**Extrait choisi**
● ● ● ●

Face à la transition entre révolution technologique et révolution humaniste, l’innovation ne doit aujourd’hui plus se faire pour ou avec le client, mais bien par le client, aFIn qu’elle corresponde à ses aspirations profondes. Un changement de paradigme sur lequel Pierre Gohar, Isabelle Delannoy et Alexandre Garcin, présents à la table ronde du 26 juin dernier, apportent des premières réponses.
Pourquoi réinventer le mode de relation entre entreprises et clients ?
Pierre Gohar : Ce qui vient justifier ce besoin de transformer la relation que les entreprises ont avec leurs clients, notamment sur la question de l’innovation, est ce que nous pouvons appeler la transition humaniste. Nous avons assisté ces dernières années à un changement : de l’innovation pour les clients, nous sommes passés à l’innovation avec les clients. Aujourd’hui, je pense que
les clients doivent et veulent devenir eux-mêmes source d’innovation.
Nous pouvons remarquer que toutes les initiatives dédiées aux espaces de type coworking (1), makerspaces (2) ou fablabs (3) s’inscrivent bien dans l’air du temps. Nous constatons par ailleurs que les individus se portent mieux lorsqu’ils créent. Ce qui vient appuyer l’importance de ce type de lieux. Il s’agit là d’un nouveau mode d’innovation qui se veut agile et frugal. Cette frugalité qui illustre bien la transition entre la révolution scientifique et technologique vers une révolution humaniste.
Parallèlement, le numérique a également un impact très fort sur l’innovation ouverte, et sur le besoin d’innovation par les utilisateurs. Si à propos d’une action menée par une entreprise, il y a trois cent mille internautes sur les réseaux sociaux qui disent « ils sont en train de raconter des histoires », ça peut faire mal et dégrader l’image de l’entreprise. Nécessairement, ces internautes sont des gens à intégrer dans le processus.
Alexandre Garcin : Cela signifie aussi qu’il y a eu un changement de paradigme dans le comportement des individus. C’est ce que j’ai notamment pu constater à Roubaix, où des habitants se sont engagés dans l’économie circulaire et le Zéro Déchet. Nous pouvons voir des écosystèmes systémiques en train d’émerger et il en découle de nombreuses innovations. Il ne s’agit pas d’une seule entreprise qui a développé la solution, mais d’un ensemble de parties prenantes, qui ont chacune apporté leur part.
P. G. : Ce changement de comportement est intimement lié à la quête de sens. Avec la révolution technologique, l’objectif était d’aller travailler dans les grandes structures industrielles, qui incarnaient cette capacité à améliorer le quotidien. Aujourd’hui, avec ce que les jeunes des années 80 ont vécu (catastrophes écologiques et industrielles), ils n’hésitent plus à entreprendre par eux-mêmes. Et c’est là que le sens, l’utilité, le partage, le respect de l’environnement et tous les critères du même genre ressurgissent avec une acuité toute particulière. Il suffit de s’immerger dans les nouvelles générations, dans les cercles entrepreneuriaux pour voir ce qui est en train de se passer.

● ● ● ●

**Objectif visé**
Recopiez fidèlement, s'il vous plaît, le passage de l'extrait choisi ci-dessus qui va de « Alexandre Garcin : Cela » jusqu'à « apporté leur part. » inclus.

**Matériel fourni**
● ● ● ●

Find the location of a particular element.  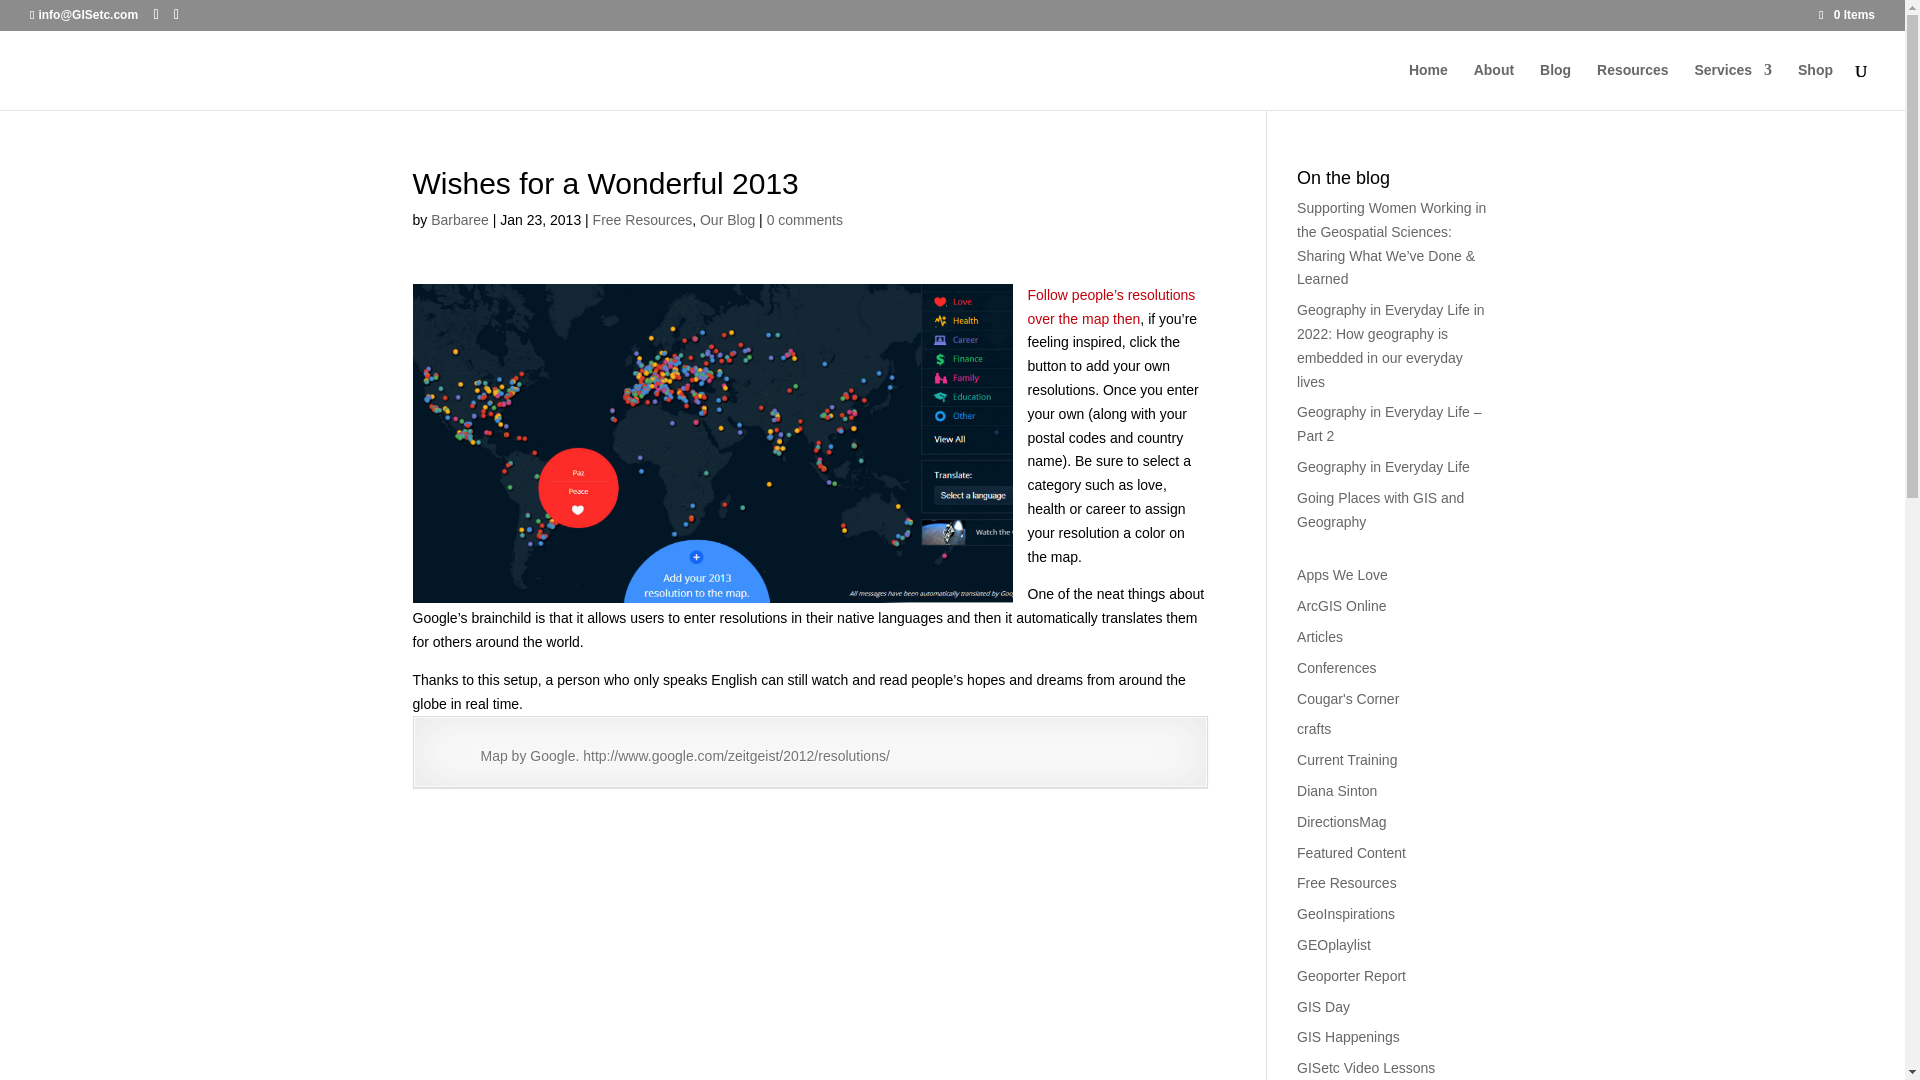

Conferences is located at coordinates (1336, 668).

● ● ● ●

**Réponse**
Alexandre Garcin : Cela signifie aussi qu’il y a eu un changement de paradigme dans le comportement des individus. C’est ce que j’ai notamment pu constater à Roubaix, où des habitants se sont engagés dans l’économie circulaire et le Zéro Déchet. Nous pouvons voir des écosystèmes systémiques en train d’émerger et il en découle de nombreuses innovations. Il ne s’agit pas d’une seule entreprise qui a développé la solution, mais d’un ensemble de parties prenantes, qui ont chacune apporté leur part.